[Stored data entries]
*****
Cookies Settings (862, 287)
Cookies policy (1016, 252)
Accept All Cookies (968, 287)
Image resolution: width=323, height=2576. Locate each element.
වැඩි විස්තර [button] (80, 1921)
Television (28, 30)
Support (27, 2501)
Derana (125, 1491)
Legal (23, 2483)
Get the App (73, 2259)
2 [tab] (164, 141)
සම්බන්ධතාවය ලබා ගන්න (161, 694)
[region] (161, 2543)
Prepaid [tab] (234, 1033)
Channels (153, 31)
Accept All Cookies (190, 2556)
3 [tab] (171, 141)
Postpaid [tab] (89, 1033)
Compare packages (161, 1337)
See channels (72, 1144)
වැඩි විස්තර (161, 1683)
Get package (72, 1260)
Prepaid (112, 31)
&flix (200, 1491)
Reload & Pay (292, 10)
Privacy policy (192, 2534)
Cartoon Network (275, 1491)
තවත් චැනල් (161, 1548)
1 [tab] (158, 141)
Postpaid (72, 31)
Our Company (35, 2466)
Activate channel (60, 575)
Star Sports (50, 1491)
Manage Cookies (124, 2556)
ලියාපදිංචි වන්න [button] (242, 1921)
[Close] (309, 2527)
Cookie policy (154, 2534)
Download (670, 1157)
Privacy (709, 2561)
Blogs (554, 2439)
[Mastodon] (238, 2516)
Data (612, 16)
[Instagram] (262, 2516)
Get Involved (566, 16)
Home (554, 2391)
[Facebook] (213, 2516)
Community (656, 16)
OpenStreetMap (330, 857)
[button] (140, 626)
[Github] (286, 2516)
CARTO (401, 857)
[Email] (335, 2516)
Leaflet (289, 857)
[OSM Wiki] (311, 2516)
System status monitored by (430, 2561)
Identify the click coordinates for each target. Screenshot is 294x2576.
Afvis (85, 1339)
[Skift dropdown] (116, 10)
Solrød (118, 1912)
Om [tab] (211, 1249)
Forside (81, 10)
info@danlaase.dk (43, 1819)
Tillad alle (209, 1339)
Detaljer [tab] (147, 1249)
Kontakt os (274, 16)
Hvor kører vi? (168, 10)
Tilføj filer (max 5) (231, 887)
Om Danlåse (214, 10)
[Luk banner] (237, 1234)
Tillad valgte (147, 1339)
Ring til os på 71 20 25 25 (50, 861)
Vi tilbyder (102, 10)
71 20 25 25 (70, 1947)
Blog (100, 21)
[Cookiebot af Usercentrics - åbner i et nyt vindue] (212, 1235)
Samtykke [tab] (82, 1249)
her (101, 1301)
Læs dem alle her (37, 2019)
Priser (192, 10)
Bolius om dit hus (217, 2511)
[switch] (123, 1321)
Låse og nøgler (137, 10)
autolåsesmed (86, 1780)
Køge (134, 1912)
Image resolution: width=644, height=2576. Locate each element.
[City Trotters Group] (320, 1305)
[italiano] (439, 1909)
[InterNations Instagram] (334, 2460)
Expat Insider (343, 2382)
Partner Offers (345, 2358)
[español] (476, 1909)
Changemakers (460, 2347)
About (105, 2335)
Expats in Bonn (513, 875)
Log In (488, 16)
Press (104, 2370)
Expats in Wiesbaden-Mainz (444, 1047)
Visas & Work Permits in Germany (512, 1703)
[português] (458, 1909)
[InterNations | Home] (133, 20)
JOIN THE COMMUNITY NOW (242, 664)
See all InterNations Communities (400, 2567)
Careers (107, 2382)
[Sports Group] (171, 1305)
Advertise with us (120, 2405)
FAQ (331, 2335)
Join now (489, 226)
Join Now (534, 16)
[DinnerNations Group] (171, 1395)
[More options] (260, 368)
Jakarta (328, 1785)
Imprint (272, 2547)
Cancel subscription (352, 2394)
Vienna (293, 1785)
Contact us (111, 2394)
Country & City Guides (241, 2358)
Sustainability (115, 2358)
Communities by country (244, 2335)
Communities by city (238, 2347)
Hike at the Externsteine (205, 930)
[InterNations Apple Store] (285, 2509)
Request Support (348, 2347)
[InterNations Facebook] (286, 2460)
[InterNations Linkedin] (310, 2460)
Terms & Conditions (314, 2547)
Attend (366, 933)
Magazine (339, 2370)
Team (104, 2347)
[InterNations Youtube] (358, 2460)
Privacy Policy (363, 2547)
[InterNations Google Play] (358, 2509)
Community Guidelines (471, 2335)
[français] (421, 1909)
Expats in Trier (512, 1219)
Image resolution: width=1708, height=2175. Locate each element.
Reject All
*****
-- Aim of the task --
Copy the stretch of the records above that runs from the line with "[Facebook] (213, 2516)" through the line with "Changemakers (460, 2347)". Both end lines belong in the copy, and nothing else does.

-- Final answer --
[Facebook] (213, 2516)
Community (656, 16)
OpenStreetMap (330, 857)
[button] (140, 626)
[Github] (286, 2516)
CARTO (401, 857)
[Email] (335, 2516)
Leaflet (289, 857)
[OSM Wiki] (311, 2516)
System status monitored by (430, 2561)
Identify the click coordinates for each target. Screenshot is 294x2576.
Afvis (85, 1339)
[Skift dropdown] (116, 10)
Solrød (118, 1912)
Om [tab] (211, 1249)
Forside (81, 10)
info@danlaase.dk (43, 1819)
Tillad alle (209, 1339)
Detaljer [tab] (147, 1249)
Kontakt os (274, 16)
Hvor kører vi? (168, 10)
Tilføj filer (max 5) (231, 887)
Om Danlåse (214, 10)
[Luk banner] (237, 1234)
Tillad valgte (147, 1339)
Ring til os på 71 20 25 25 (50, 861)
Vi tilbyder (102, 10)
71 20 25 25 (70, 1947)
Blog (100, 21)
[Cookiebot af Usercentrics - åbner i et nyt vindue] (212, 1235)
Samtykke [tab] (82, 1249)
her (101, 1301)
Læs dem alle her (37, 2019)
Priser (192, 10)
Bolius om dit hus (217, 2511)
[switch] (123, 1321)
Låse og nøgler (137, 10)
autolåsesmed (86, 1780)
Køge (134, 1912)
Image resolution: width=644, height=2576. Locate each element.
[City Trotters Group] (320, 1305)
[italiano] (439, 1909)
[InterNations Instagram] (334, 2460)
Expat Insider (343, 2382)
Partner Offers (345, 2358)
[español] (476, 1909)
Changemakers (460, 2347)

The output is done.